━━━ PROVIDED ENTRIES ━━━

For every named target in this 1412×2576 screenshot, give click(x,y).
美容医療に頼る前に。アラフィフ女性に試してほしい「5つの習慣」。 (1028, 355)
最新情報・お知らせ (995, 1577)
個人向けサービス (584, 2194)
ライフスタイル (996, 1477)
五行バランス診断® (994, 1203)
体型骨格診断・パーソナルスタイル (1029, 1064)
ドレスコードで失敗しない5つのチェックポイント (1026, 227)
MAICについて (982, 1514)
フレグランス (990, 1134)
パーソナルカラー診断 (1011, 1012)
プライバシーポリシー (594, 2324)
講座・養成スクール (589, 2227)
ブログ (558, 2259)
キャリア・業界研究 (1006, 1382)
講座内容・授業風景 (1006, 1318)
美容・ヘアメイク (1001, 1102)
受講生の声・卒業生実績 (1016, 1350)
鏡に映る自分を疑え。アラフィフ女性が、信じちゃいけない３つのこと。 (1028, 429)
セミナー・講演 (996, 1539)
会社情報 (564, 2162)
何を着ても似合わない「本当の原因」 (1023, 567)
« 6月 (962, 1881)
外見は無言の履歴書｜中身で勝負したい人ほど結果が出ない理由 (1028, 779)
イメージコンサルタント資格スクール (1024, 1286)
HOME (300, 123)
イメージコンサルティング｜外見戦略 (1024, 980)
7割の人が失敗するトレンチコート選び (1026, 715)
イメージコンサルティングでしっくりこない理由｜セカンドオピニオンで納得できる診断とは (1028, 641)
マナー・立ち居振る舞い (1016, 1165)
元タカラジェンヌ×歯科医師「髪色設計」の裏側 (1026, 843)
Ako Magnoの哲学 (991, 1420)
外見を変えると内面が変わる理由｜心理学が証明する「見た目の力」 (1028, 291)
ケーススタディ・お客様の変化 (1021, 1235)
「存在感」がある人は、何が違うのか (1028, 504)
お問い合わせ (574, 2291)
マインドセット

━━━
━━━ PROVIDED ENTRIES ━━━

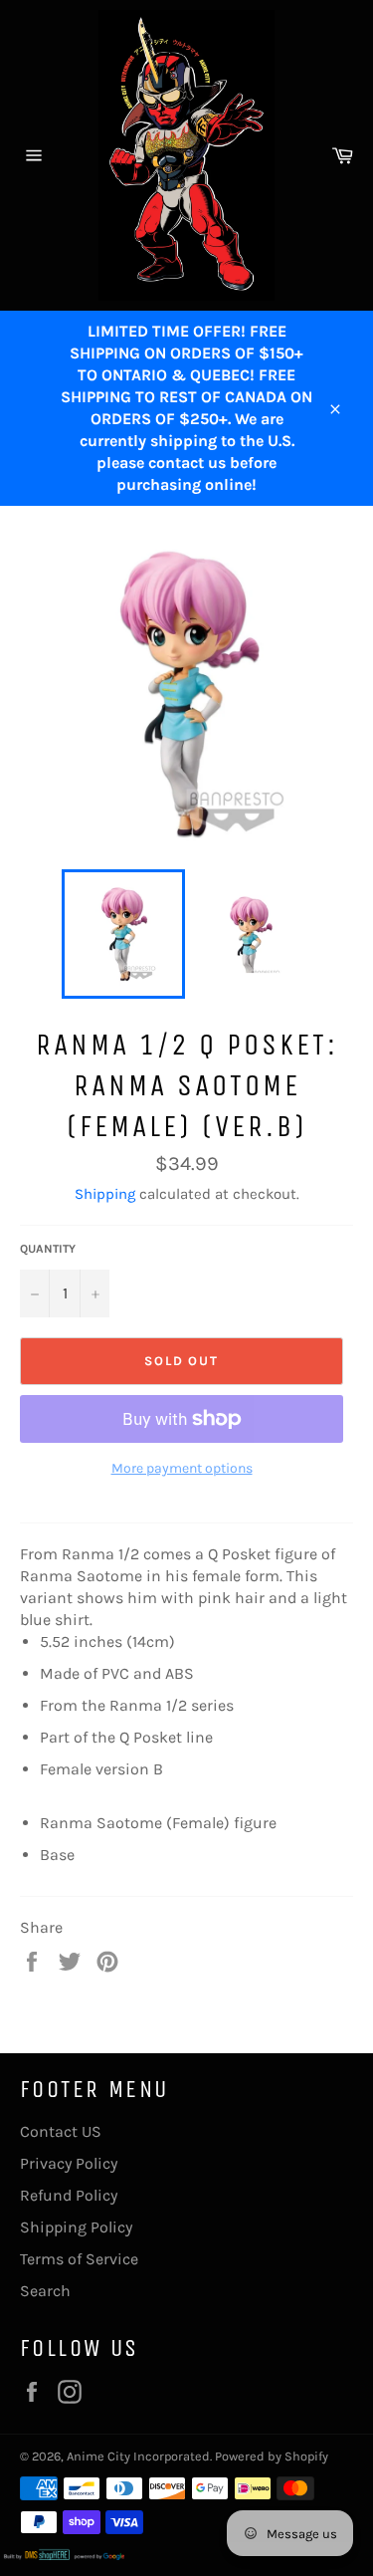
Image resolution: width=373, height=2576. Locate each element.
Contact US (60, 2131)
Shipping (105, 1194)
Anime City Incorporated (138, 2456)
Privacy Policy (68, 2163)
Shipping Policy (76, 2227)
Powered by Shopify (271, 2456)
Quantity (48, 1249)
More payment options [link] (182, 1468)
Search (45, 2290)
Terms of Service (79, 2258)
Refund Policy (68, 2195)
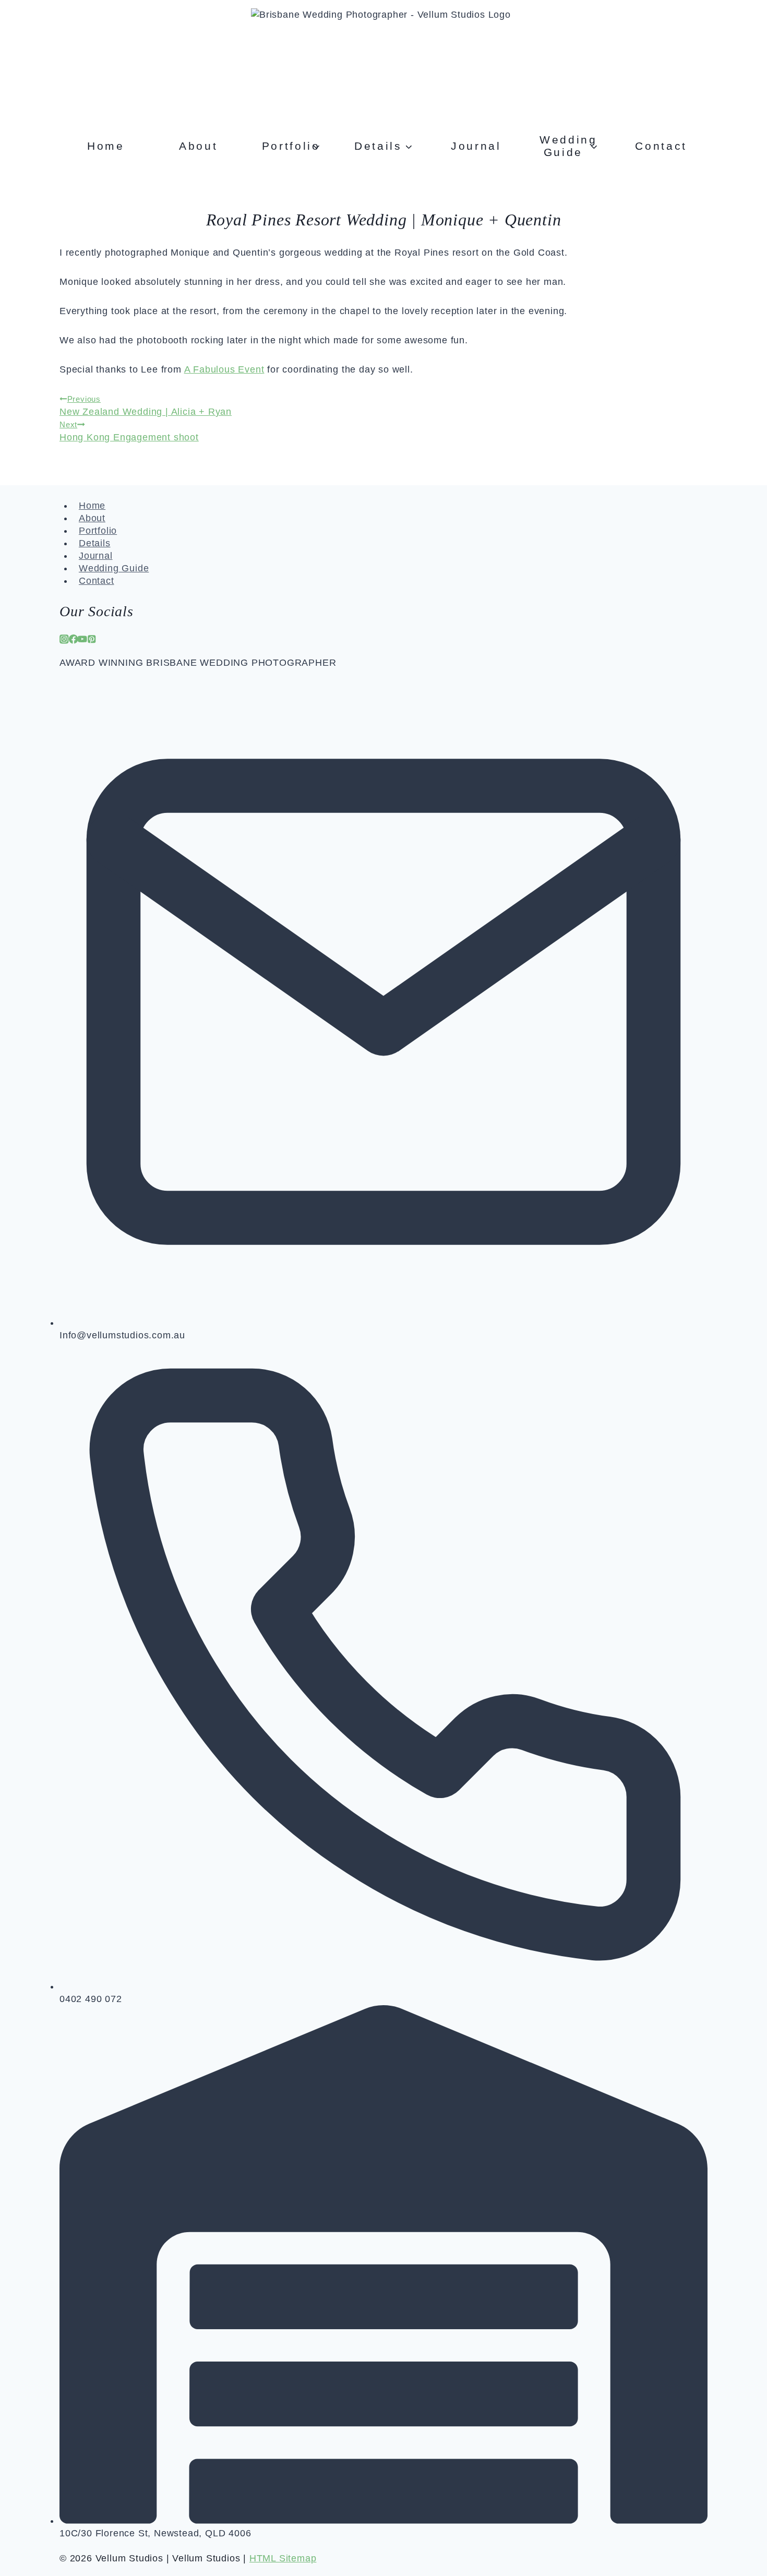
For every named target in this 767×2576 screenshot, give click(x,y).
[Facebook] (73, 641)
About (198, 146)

━━━

WHAT THE EXERCISE ASKS:
An exact copy of the lines above, from the one containing "For every named target in this 1412×2576" through the one containing "ドレスコードで失敗しない5つのチェックポイント (1026, 227)", is the whole of the answer.

RESPONSE AREA:
For every named target in this 1412×2576 screenshot, give click(x,y).
美容医療に頼る前に。アラフィフ女性に試してほしい「5つの習慣」。 (1028, 355)
最新情報・お知らせ (995, 1577)
個人向けサービス (584, 2194)
ライフスタイル (996, 1477)
五行バランス診断® (994, 1203)
体型骨格診断・パーソナルスタイル (1029, 1064)
ドレスコードで失敗しない5つのチェックポイント (1026, 227)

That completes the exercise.